Economically speaking, China is well-served by keeping the bridges, Dandong port, and other channels open. Dandong is the hub of over 70% of DPRK’s international trade activity. This figure does not cover the black and grey market in cross-border trade. In terms of human capital, tens of thousands of North Korean workers and economic migrants serving in Liaoning’s factories, its garment industry, trading sector, and hospitality sector (waitressing, mainly). This arrangement constitutes a key revenue-source for DPRK, while providing low-cost labor to China. Dandong and its environs register a high density of restaurants and businesses owned by huaqiao, or Chinese citizens of Korean ethnicity.

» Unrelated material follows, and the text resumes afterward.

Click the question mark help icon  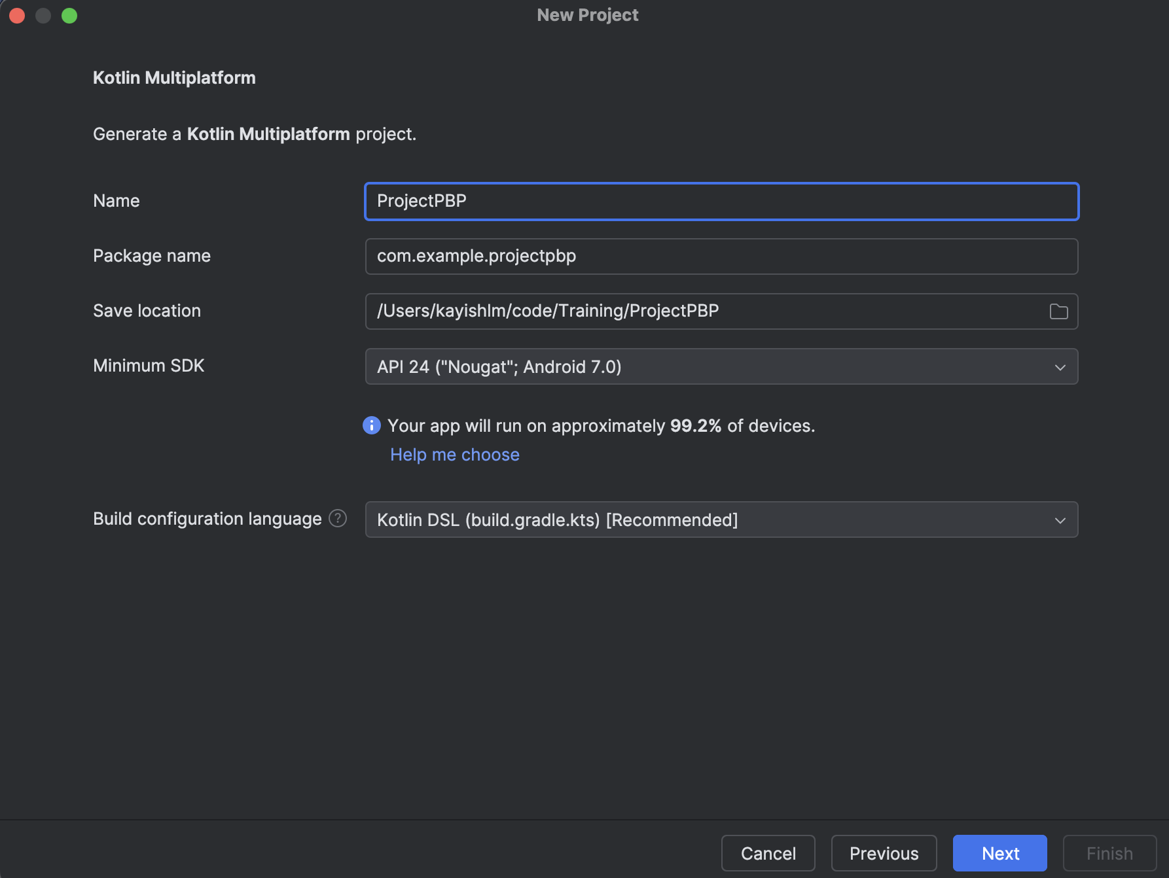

In my casual conversation with Dandong locals, I sensed distrust towards the North Korean leadership, but a mix of condescension and sympathy towards the citizens, known in China as Chaoxianren.Quite a few observed matter-of-factly that the present arrangement was more beneficial to the North Koreans than to themselves, but accepted that their neighbors needed this support. Nonetheless, for Dandong to transform into a Shenzhen, accelerated trade with South Korea was the way to go. I noticed that Japan did not figure in this vision of progress.
All things considered, Chinese engagement with its peninsular neighbor seems a sensible – and humane – option at this point. Engagement is also a political choice. China cannot, and possibly will not, make any unilateral destabilizing move. There is the matter of a shared history: the two countries are bound by a mutual security pact, and their communist parties share a close relationship. Moreover, North Korea is situated in plain sight, with its 24 million people, buffering China from American military bases in East Asia.
That evening, as our group gathered around a table at a North Korean restaurant, the Korean peninsula and its people were not academic abstractions: they were cognitively closer, and more real, than ever before.
Indira P. Ravindran, adjunct professor, Webster University’s China program; and Shanghai-based independent researcher.